> [WORK INSTRUCTIONS]
Copy verbatim the block of lines in the entries below whose first line contains "Sitemap (1037, 1509)" and whose last line contains "KnownDocumentIntelligenceAudience [treeitem] (177, 955)". Leave out all other lines.

Collected data

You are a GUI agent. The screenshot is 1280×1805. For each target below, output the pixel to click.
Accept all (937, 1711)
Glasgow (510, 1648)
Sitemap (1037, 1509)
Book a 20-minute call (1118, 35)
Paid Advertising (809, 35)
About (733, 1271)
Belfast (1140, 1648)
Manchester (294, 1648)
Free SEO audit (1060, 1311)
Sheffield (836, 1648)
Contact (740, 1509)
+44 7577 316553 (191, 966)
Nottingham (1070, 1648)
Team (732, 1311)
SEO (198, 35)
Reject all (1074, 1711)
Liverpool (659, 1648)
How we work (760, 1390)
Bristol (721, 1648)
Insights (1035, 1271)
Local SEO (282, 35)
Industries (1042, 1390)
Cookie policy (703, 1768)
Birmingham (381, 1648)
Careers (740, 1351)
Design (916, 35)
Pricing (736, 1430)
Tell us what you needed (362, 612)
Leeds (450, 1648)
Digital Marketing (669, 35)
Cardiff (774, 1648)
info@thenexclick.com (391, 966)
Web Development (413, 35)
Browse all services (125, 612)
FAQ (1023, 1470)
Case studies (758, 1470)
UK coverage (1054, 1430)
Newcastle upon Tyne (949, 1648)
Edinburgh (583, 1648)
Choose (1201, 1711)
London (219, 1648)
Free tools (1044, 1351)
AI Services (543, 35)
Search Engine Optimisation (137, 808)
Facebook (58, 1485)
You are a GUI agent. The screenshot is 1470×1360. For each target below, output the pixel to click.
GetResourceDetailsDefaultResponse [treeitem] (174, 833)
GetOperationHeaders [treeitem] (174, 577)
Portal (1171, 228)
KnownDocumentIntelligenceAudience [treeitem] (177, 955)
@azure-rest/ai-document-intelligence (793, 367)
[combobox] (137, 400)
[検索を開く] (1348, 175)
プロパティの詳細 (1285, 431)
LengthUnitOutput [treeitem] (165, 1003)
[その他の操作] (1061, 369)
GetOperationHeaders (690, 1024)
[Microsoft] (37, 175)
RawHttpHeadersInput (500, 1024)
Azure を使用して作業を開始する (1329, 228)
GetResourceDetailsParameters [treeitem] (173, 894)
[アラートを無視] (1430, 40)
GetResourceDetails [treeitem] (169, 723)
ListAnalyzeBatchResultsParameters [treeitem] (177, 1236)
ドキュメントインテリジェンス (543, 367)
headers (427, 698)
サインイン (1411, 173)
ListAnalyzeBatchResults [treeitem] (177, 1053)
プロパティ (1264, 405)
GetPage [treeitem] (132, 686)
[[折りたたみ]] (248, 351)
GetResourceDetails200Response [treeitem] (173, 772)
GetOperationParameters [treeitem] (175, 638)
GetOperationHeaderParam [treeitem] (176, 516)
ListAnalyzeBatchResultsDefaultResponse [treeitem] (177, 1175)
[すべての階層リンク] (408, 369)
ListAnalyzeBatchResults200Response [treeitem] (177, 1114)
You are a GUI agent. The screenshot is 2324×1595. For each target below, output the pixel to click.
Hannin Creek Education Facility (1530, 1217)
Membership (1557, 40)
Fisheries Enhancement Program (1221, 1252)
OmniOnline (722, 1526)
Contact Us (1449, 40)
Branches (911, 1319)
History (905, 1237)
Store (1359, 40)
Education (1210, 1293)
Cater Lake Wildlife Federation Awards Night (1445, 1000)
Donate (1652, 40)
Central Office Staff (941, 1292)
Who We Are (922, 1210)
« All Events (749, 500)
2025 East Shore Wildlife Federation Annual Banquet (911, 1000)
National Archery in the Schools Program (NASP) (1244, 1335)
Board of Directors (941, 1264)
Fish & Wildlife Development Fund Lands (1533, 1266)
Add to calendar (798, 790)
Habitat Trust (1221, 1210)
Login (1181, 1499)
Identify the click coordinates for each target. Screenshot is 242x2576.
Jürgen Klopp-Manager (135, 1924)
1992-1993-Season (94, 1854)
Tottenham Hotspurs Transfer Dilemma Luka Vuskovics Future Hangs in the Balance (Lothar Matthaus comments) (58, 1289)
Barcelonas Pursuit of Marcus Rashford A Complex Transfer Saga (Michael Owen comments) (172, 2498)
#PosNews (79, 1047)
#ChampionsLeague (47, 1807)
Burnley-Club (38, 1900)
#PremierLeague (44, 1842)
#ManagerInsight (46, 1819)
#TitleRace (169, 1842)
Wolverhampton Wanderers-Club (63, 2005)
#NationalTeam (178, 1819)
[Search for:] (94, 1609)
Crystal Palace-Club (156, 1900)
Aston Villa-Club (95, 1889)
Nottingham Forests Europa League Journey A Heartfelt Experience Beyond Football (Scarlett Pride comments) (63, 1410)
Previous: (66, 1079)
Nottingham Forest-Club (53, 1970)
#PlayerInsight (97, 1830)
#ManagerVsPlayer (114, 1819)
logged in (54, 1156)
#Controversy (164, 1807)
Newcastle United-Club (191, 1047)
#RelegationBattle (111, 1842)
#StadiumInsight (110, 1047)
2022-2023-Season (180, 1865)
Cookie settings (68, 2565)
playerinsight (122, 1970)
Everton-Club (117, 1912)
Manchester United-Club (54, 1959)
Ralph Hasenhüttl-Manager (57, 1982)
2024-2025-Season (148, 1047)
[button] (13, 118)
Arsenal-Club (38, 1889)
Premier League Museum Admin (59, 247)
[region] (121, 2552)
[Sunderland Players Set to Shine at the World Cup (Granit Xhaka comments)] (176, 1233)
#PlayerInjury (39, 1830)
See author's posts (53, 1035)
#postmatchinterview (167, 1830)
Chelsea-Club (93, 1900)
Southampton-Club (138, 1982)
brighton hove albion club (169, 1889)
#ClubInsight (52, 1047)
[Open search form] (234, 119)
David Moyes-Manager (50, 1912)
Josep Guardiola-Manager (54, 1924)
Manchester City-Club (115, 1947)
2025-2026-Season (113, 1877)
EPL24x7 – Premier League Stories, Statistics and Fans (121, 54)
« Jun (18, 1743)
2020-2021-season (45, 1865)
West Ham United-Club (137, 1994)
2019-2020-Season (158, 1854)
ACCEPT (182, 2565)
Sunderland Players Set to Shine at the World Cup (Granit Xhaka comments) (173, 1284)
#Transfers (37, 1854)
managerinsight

> [SOLUTION FOR THIS EXERCISE]
Sitemap (1037, 1509)
Book a 20-minute call (1118, 35)
Paid Advertising (809, 35)
About (733, 1271)
Belfast (1140, 1648)
Manchester (294, 1648)
Free SEO audit (1060, 1311)
Sheffield (836, 1648)
Contact (740, 1509)
+44 7577 316553 (191, 966)
Nottingham (1070, 1648)
Team (732, 1311)
SEO (198, 35)
Reject all (1074, 1711)
Liverpool (659, 1648)
How we work (760, 1390)
Bristol (721, 1648)
Insights (1035, 1271)
Local SEO (282, 35)
Industries (1042, 1390)
Cookie policy (703, 1768)
Birmingham (381, 1648)
Careers (740, 1351)
Design (916, 35)
Pricing (736, 1430)
Tell us what you needed (362, 612)
Leeds (450, 1648)
Digital Marketing (669, 35)
Cardiff (774, 1648)
info@thenexclick.com (391, 966)
Web Development (413, 35)
Browse all services (125, 612)
FAQ (1023, 1470)
Case studies (758, 1470)
UK coverage (1054, 1430)
Newcastle upon Tyne (949, 1648)
Edinburgh (583, 1648)
Choose (1201, 1711)
London (219, 1648)
Free tools (1044, 1351)
AI Services (543, 35)
Search Engine Optimisation (137, 808)
Facebook (58, 1485)
You are a GUI agent. The screenshot is 1470×1360. For each target below, output the pixel to click.
GetResourceDetailsDefaultResponse [treeitem] (174, 833)
GetOperationHeaders [treeitem] (174, 577)
Portal (1171, 228)
KnownDocumentIntelligenceAudience [treeitem] (177, 955)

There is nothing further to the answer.